My goal was to track and monitor the impact of my decisions on key business measures. Rather than starting from scratch, I started with the scorecard and measures my colleagues were already using and looked for any other approaches designers were using to do this sort of work. I remixed a couple different models and found a solution that worked pretty well!

And then, I left Apple.

What I found was, none of the other companies I've worked for since have tracked and monitored their decisions in the same way or with the same rigor. When I tried introducing my scorecard approach, it failed miserably because none of the other companies were talking about scorecards, they were talking about OKRs. They weren't just talking, they were really excited about OKRs and thought they'd solve everything.

And yet… when I took a deeper look, there wasn't much there beyond the talk. OKRs showed up a lot in keynote presentations and town-hall events, but very few leaders and teams were really trying to put them in place with rigor.
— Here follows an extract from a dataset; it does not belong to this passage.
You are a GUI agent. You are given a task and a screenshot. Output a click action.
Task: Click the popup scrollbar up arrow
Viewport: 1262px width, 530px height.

Instead, the high-level OKR talk was good enough and when I came flying in on my high horse with measuring and scorecards, it freaked a whole bunch of people out.

And so, I had to start all over again.


Super quick summary of OKRs by me

I'm guessing if you're reading this, you have heard about OKRs. There's a lot of information about OKRs out there, so rather than give a detailed summary on what they are, here's my take:

Objectives and Key Results is a goal setting methodology. It's a structure that companies and teams use to define what they want to happen (objective) and how they'll know it's happening (key results). But, more simply put, it's how a lot of companies and teams try to prioritize what they're working on.

While the narrative around OKRs is quite familiar, do you really know the origin story beyond the narrative?


The part of the Google + OKR origin story that is often left out

FYI: I'm sharing a whole bunch of links in this section because I'm not focused on re-writing what's already been written.

If you don't know the history of OKRs and how they got famous, here's a brief summary. If that summary is just too much, here's the story as five bullet points:

OKRs haven't just worked at Google, but quite a few other startups as well. Seeing that success and reading those success stories has led to a lot of other companies to adopt the framework. But, lots of other companies and teams aren't seeing the same success with OKRs that Google has had.

Rather than focus on why they don't work, I want to talk about some of the factors that helped OKRs work at Google in 1999. These factors that aren't included in the wildly shared story:

  • At the time John Doerr (third guy from above) introduced OKRs to Google, Google leadership said, "yes" because they didn't have any other framework to use.

  • Google, at its core, started a company that was really comfortable with measuring and tracking data.

  • Google was very small (only like 10-12 people), so OKRs have been there basically from the beginning

  • Google separated OKRs from employee performance measurement and incentives. THIS IS A BIG DEAL.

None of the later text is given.